PCT Day 147 – Maybe Smokey Bear Lied to You

Bear Gap Trail Junction (2329) to campsite at mile 2352

In the afternoon the lush green northwestern forest gives way to yet another desolate burn area. Any livable ecosystem has been scorched away, taking with it all animals and their corresponding calls. What is left is the creaking of dead trees, sharp snaps of falling branches ricochet through the air undisturbed by anything living. A single stream makes a valiant effort at life, florescent green leaves spring from along the bank. Their inherent liveliness standing in stark contrast to the black earth.

In the silence I think back to something another hiker told me at Trail Days. How they were frustrated by the number of burns they’d walked through in Oregon, calling them pointless, and wasteful. They believed like so many do, that fires are purely distructive and lack any benefit. This hiker, like myself, had likely been raised on Smokey Bear telling them that the only way to protect the forest was to eliminate any wild fires. But they, like myself and perhaps you too dear reader, have largely been misinformed, and are only now coming to recognize how foolish our understanding of fires have historically been.

For those of you who were raised in the west, this is likely a familiar story. If that’s you, then feel free to skip ahead a paragraph. Otherwise read on, you might just learn something. The current dictum of aggressive fire suppression which the National Forest Service so vehemently upholds is largely a reaction to The Big Burn, the largest fire in American history which in 1910 burned 3,000,000 achers of land in the Rockey Mountains in Colorado, Montana, and Idaho. The fire killed 86 people. In response the Forest Service adopted a policy which sought to extinguish wildfires as quickly as possible. Smokey Bear was introduced to the world as the friendly face of wildfire suppression, telling the American people that a healthy forest was one that never burned. Unfortunately, Smokey was wrong, the USFS was wrong, and only in recent years have people come to accept that forest fires are in integral part of forest health—that seeking to control every wild burn is perhaps the worst thing we could have done for the health of our forests.

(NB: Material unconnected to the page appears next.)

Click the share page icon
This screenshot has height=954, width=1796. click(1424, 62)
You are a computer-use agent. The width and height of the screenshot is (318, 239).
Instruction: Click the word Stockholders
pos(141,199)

This new understanding of the necessity of forest fires for the health of the forest ecosystem is representative of a larger shift in human awareness, albeit one that has been slow to catch on. The realization that nature does not exist for human domination. That the frustration one might feel while hiking through their twentieth burn of the trail is so minuscule when viewed in comparison to the health of the natural world around us as to be laughable. In the crudest sense, it’s simply not about you, about us. This world is not ours for the taking or making, but rather if we are to survive as a species we must learn to live in symbiosis with the world around us. As humans we are overly skilled at placing ourselves at the center of the universe, but it’s a tendency that we’ll have to overcome.

In the final miles of the day I hike through a sick forest. Blowdowns and deadfalls clutter the understory, competing for room with saplings and dense bushes, all shaded by the bigger trees looming overhead, blocking much of the sunlight from reaching the ground. My pathway is only clear due to the countless hours of volunteer trail crews. I wonder when the last time this area saw a fire, and how massive and destructive the next one might be, with every square inch of ground cluttered with drying kindling. Like an old body that can no longer fight off an illness, so too will the next ember to find this land be fatally consuming. But then again, all things die. And only when compared to our brief human lives is the lifespan of a forest a tragedy.